К этим ценностям относились и сложные полузабытые танцы, которые прежде в особых случаях исполнялись в храмах. И то, что Кийоми посвятила себя этой области старины, спасло девушку от беспощадных критиков из аристократических кругов, которые наверняка резко осудили бы ее за то, что она живет не так уединенно, как полагалось девушке ее происхождения.
Кийоми увидела, что у Равенсбурга плохое настроение.
— У тебя неприятности? Если так, я бы хотела разделить их с тобой.
Он не хотел пока рассказывать ей о неприятном известии. Но она, казалось, догадывалась, в чем дело.
— Если бы это были обычные служебные неприятности! Но это хуже, Кийоми. Гораздо хуже!
Она вздрогнула точно так же, как Равенсбург, когда посол отвел его в сторону на приеме.
— Значит, из Берлина ответили отрицательно? Равенсбург молча кивнул.

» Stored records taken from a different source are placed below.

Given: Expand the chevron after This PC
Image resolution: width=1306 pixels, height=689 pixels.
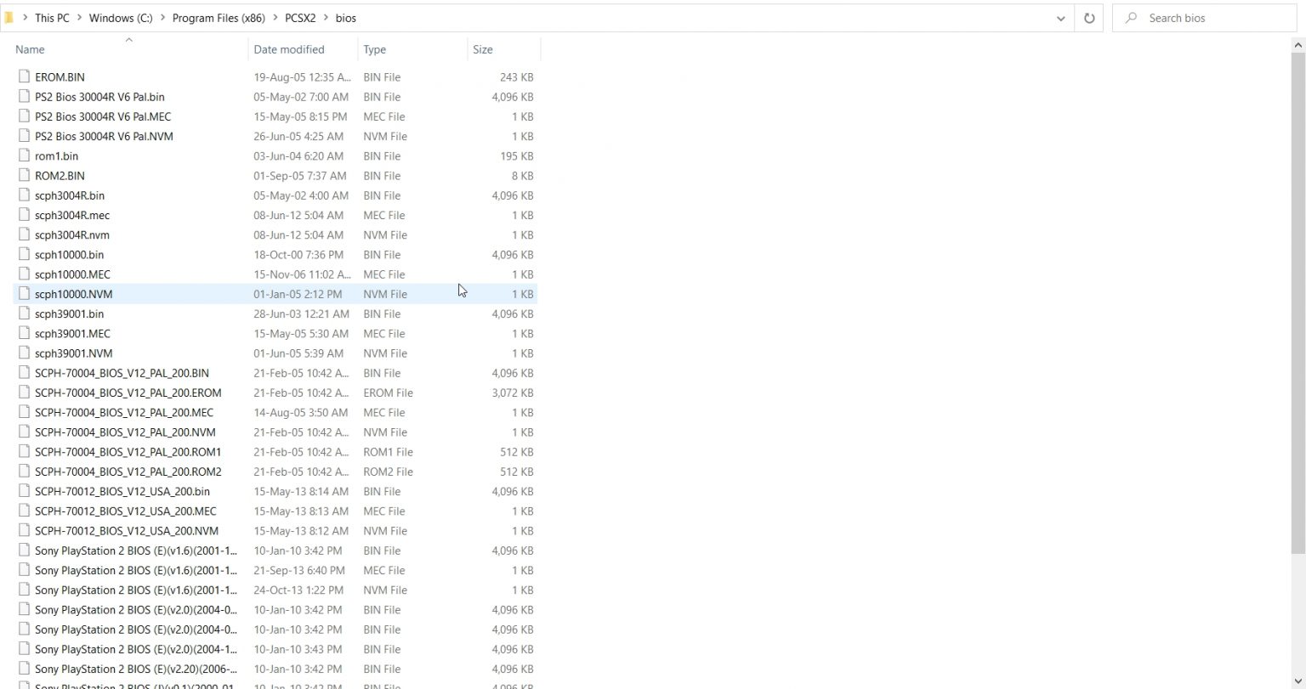Looking at the screenshot, I should (77, 17).
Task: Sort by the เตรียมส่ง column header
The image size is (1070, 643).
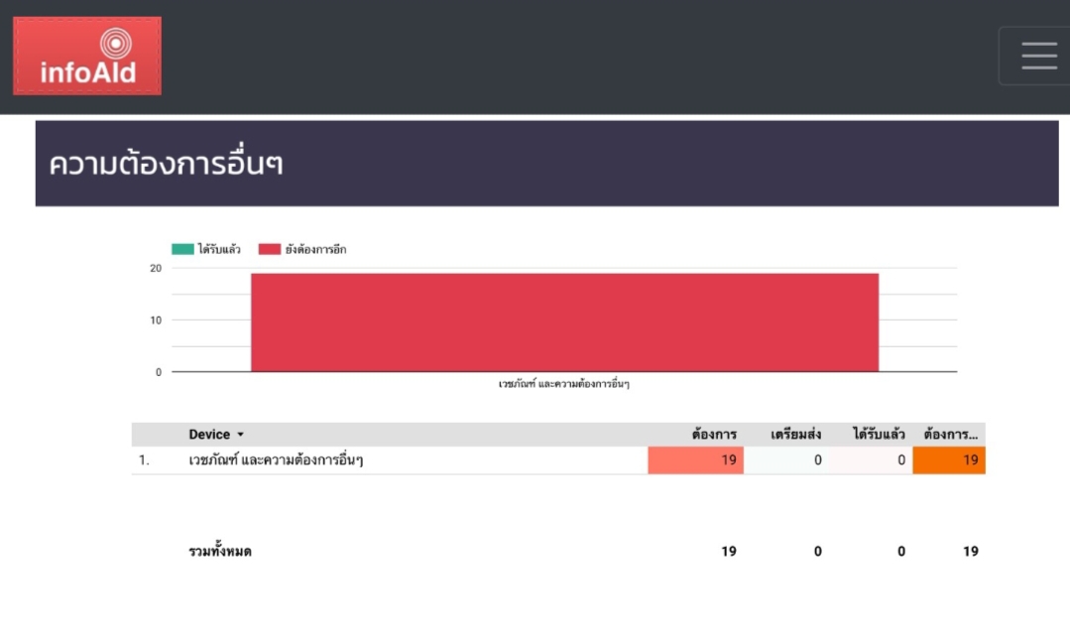Action: 795,435
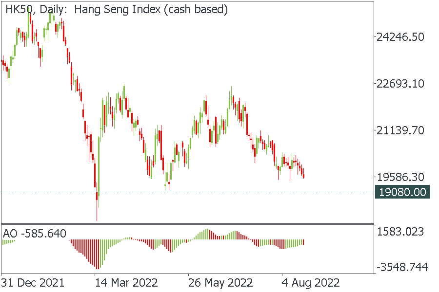Click the 19586.30 price axis label
Image resolution: width=439 pixels, height=292 pixels.
click(400, 177)
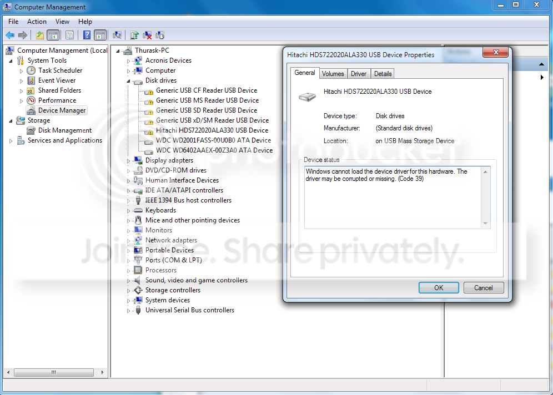Image resolution: width=553 pixels, height=395 pixels.
Task: Click the Update Driver Software icon
Action: [134, 35]
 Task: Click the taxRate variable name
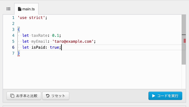coord(39,35)
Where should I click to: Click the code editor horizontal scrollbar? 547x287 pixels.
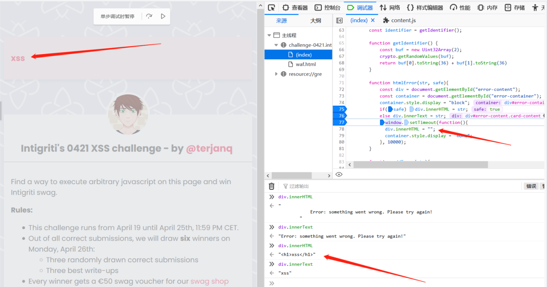[x=420, y=165]
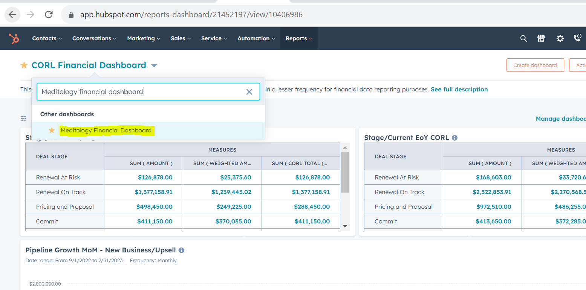The width and height of the screenshot is (586, 290).
Task: Click info icon beside Stage/Current EoY CORL
Action: 454,138
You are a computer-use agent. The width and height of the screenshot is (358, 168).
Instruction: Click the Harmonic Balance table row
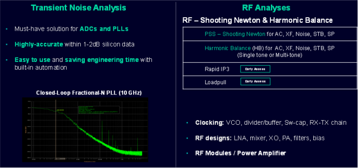[x=269, y=52]
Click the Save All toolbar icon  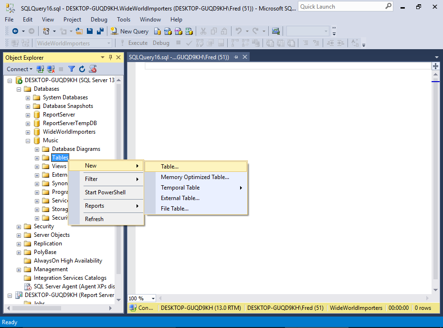[100, 31]
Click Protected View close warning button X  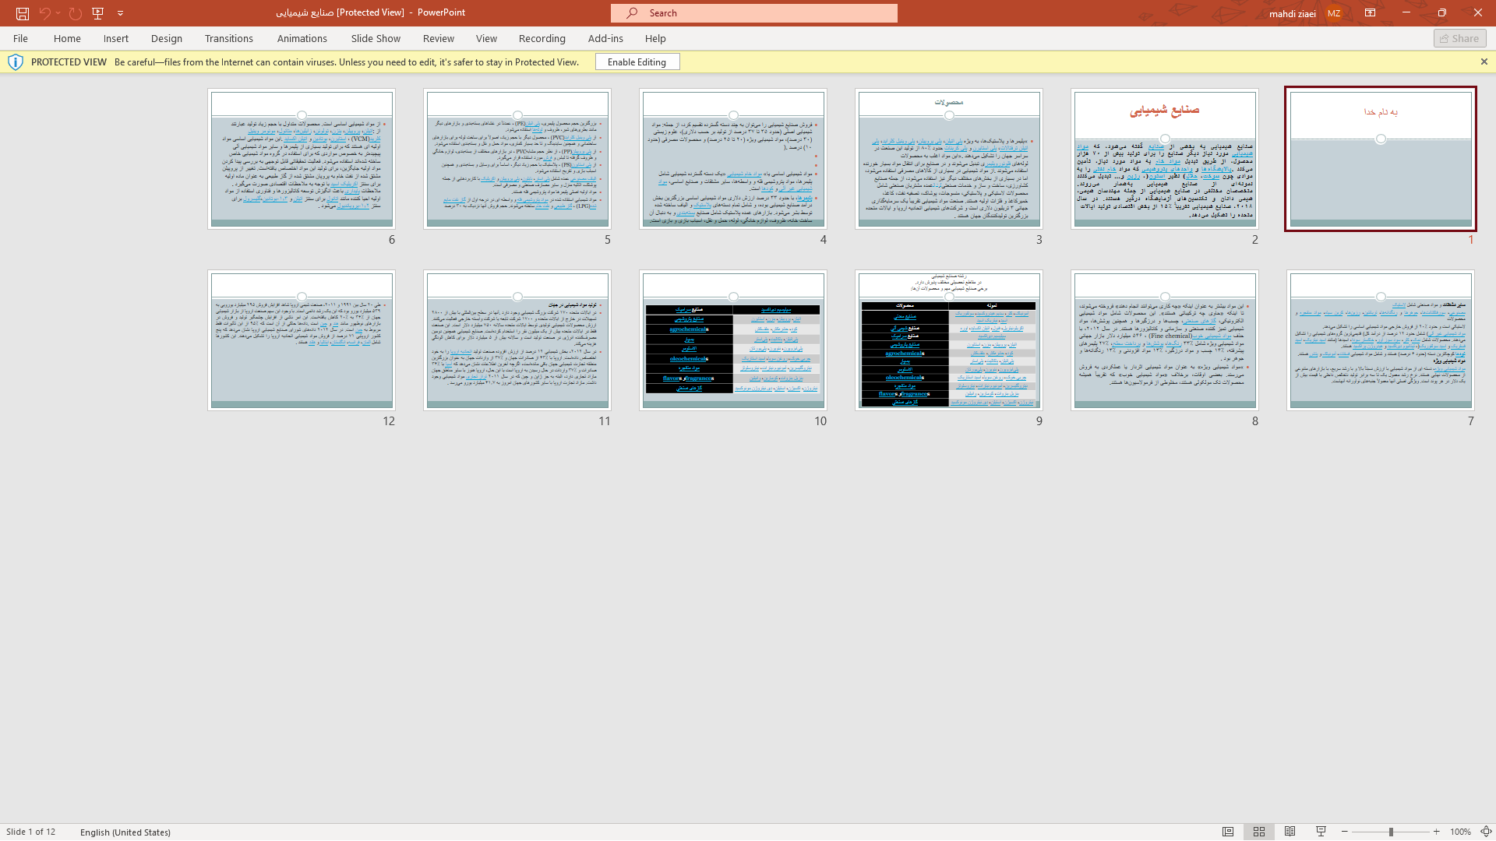click(1484, 62)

Девушка плотнее запахнулась в парчу, словно ей стало холодно. Но быстро овладела собой.
— Не огорчайся, дорогой. Мы ведь ничего другого и не ожидали.
— И все-таки я не сдамся! — горячо воскликнул он. — Я не сдамся… я поеду в Берлин.
Она умоляюще протянула к нему обе руки.
— Не делай этого, Герберт, не езди в Берлин, дорогой! Это было бы большой ошибкой… Мы ведь и так вместе, мы любим друг друга.
Равенсбург ласково погладил ее по руке.
— Пока мы оба здесь, в Токио, еще можно смириться, — согласился он. — Но ведь меня в любой день могут перевести. Идет война, и я, конечно, попросился на фронт. Меня могут призвать со дня на день… Мы должны подумать о своем будущем…
— Герберт, ты загадываешь очень далеко наперед!
— Я обещаю тебе найти выход. Я уже… Ну ладно, мы поговорим об этом в другой раз.
Раздался резкий стук в дверь, и в комнате появилась костюмерша. На ее лице была недовольная гримаса. Костюмерше не нравилось, что у баронессы Номура могут быть интересы, не имеющие отношения к классическому искусству. Она протянула девушке большую волосатую маску. Кийоми, схватив ее обеими руками, надела на голову. Превращение было полным. Вместо прелестного девичьего лица на Равенсбурга смотрела страшная маска. Рыжие, цвета ржавчины, спутанные волосы ниспадали на плечи девушки, полностью закрывая их. Из оскаленной пасти торчали волчьи клыки, на месте глаз ярко полыхали большие ярко-красные круги.
— Кийоми, не смей носить это! — запротестовал возмущенный Равенсбург. — Отвратительный наряд!
Она рассмеялась.
— Не забывай, что, несмотря на пугающую внешность, я добрый демон. Я прогоняю злых духов, чтобы они оставили в покое рисовые поля крестьян. Я добрый дух… и тот, в кого я вселяю ужас, все же любит меня.
— Прогони тогда и моих духов, — с грустью попросил он, — которые хотят нас разлучить.
Костюмерша, укоризненно поглядывая на Равенсбурга, расправила складки тяжелой ткани на девушке, и «демон» исчез из комнаты. Равенсбург отправился в зрительный зал и сел за маленький, заказанный им столик у самой сцены.
Зал был заполнен всего на две трети. Но и это считалось нормальным. Старинные медленные танцы не пользовались популярностью в нынешней столице. Чтобы понять символику этих обрядовых танцев, нужно было разбираться в старинной японской музыке, сопровождавшей каждое движение танцующих. В этой музыке отсутствовала какая бы то ни была гармония, да и вообще все то, что мы привыкли понимать под словом «музыка».
Кийоми объяснила Равенсбургу, что означают отдельные фрагменты ее танца. Это была древняя религиозная легенда.
Крестьяне отдаленной долины долго страдали от ночных заморозков, которые губили их урожаи. Наконец, не выдержав, они обратились к страшному и уродливому демону Угаци, прося помочь им. И Угаци оказался вовсе не таким страшным и злым, каким его считали, он обещал помочь крестьянам. Холодными весенними ночами он отправлялся на поля и распугивал злых духов, которые уже были готовы погубить нежные ростки. В награду за добрые дела счастливые крестьяне назвали Угаци своим защитником и выстроили для него храм.
Танец потребовал от Кийоми большого напряжения — он длился долго и состоял из множества сложных движений. Дышать в тяжелой маске было трудно. Одежда из плотных тканей тоже весила немало. В дополнение ко всему в зале среди гостей сидел профессор Мацумото. Кийоми знала, что он-то заметит любую, даже малейшую ошибку.
Вскоре после первого антракта в зале возникло движение. Появился Рихард Зорге, который в полутьме пытался отыскать Равенсбурга. Увидев его, он подошел и сел рядом.